Once you replace the washer, reinstall the showerhead. To ensure an even tighter seal, wrap a piece of plumber’s tape around the threads before tightening the showerhead into place.
Lastly, turn the water back on. Turn the showerhead on, then allow it to run for a minute or two. Turn the showerhead off, then watch for leaks.
Replace The Cartridge
If the washers looked fine, the shower cartridge might be the issue. In most newer showers, a single handle controls the flow of cold and hot water. Behind the handle, there’s a valve body housing a cartridge that regulates water flow to the shower head. When this cartridge wears out, water can seep through, causing a leaky shower head.
Here’s what you’ll need to replace the cartridge:
- Replacement cartridge
Start by turning off the water to the showerhead. Once the water supply is off, remove the shower handle by unthreading the set screw. Remove the handle and set it aside, then remove the shower valve trim and the cap covering the valve body stem. Sometimes, you can twist it off, but other times you’ll need to unthread a screw holding it in place.
Next, slip off the stem cover, which should come off easily. This will expose the end of the plastic cartridge. Most of the time, there’s a twist-on nut or a clip securing the cartridge in place. Remove the nut or pin, then use a pair of pliers to remove the cartridge. Grip the cartridge with the pliers, then pull it straight to remove it.
Once the cartridge is out, take it to the hardware store with you to buy a replacement. Or, order a replacement cartridge from the showerhead manufacturer. Once you get the cartridge, insert it into place, then reassemble the shower handle.
After everything is back in place, turn the water supply back on.

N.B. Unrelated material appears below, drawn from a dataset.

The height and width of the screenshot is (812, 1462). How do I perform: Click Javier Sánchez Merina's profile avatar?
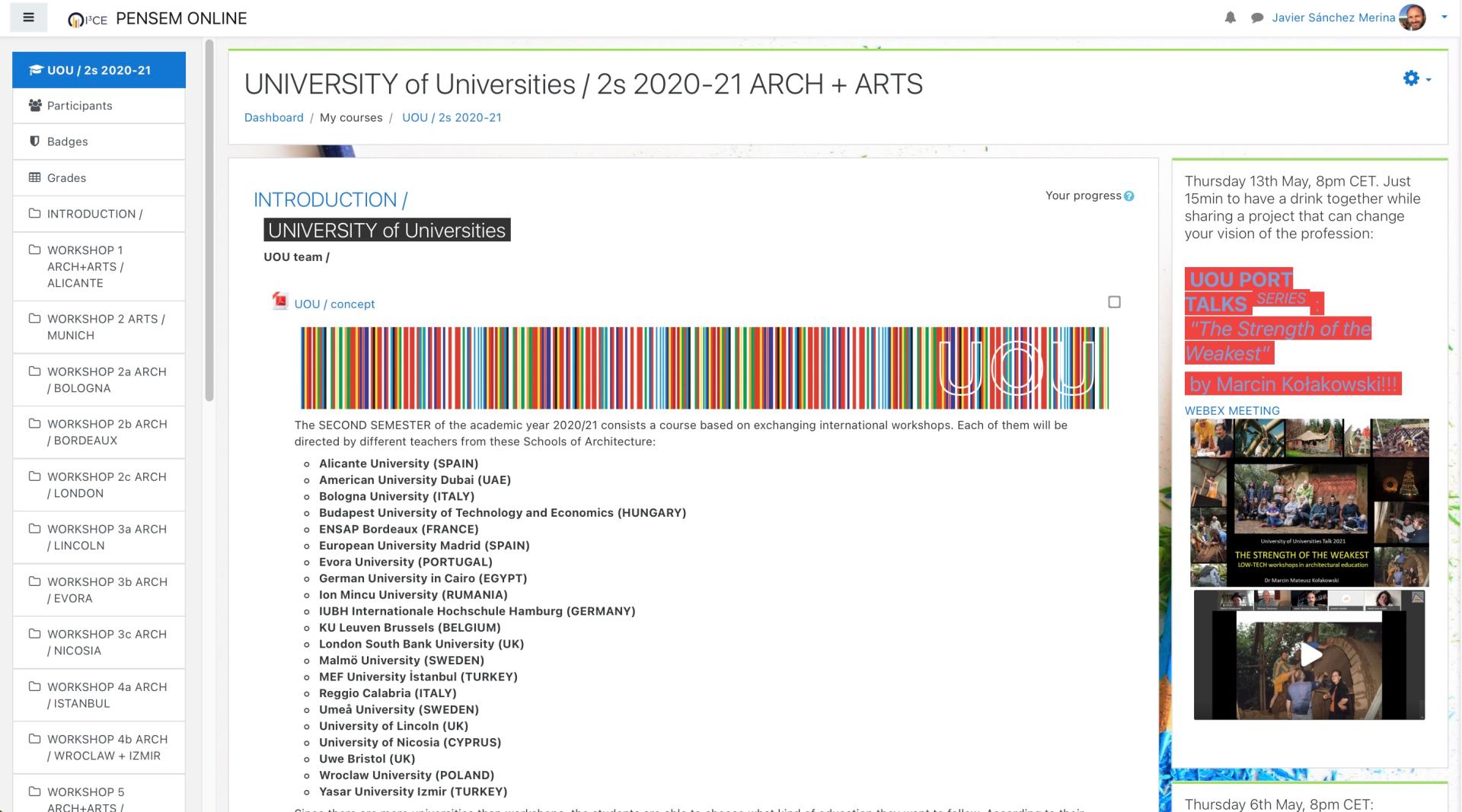pos(1413,18)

Turn the showerhead on and allow it to run for a minute or two, then turn it off and watch for leaks.
Clean Or Replace The Diverter Valve
In shower/bathtub combos, a diverter valve directs the water to the tub spout or showerhead. When the valve wears out, it can allow the showerhead to leak when the tub spout is on.
Here’s what you’ll need:
- Wire brush
Start by turning off the water supply to the shower or the water main. Next, remove the cap from the top of the faucet handle by loosening the screw. Remove the handle and set it aside, which will expose the diverter valve.
Remove the diverter valve assembly by unscrewing the nut located on the stem. Next, remove the brass stem and washer. Check both for signs of wear and tear, and replace them if needed.
Use a wire brush and vinegar to clean the valve and remove any sediment buildup. If there are signs of wear and tear, replace the assembly. If not, try cleaning the valve, then reinstalling it once it dries.
Reinstall the handle, then turn the water supply back on. Turn on the water and allow it to run for a minute or two, then turn it off and watch for leaks. If there are leaks, you might need to replace the valve assembly.
If you tried each of the above-listed methods but the showerhead still leaks, you might need to purchase a replacement showerhead.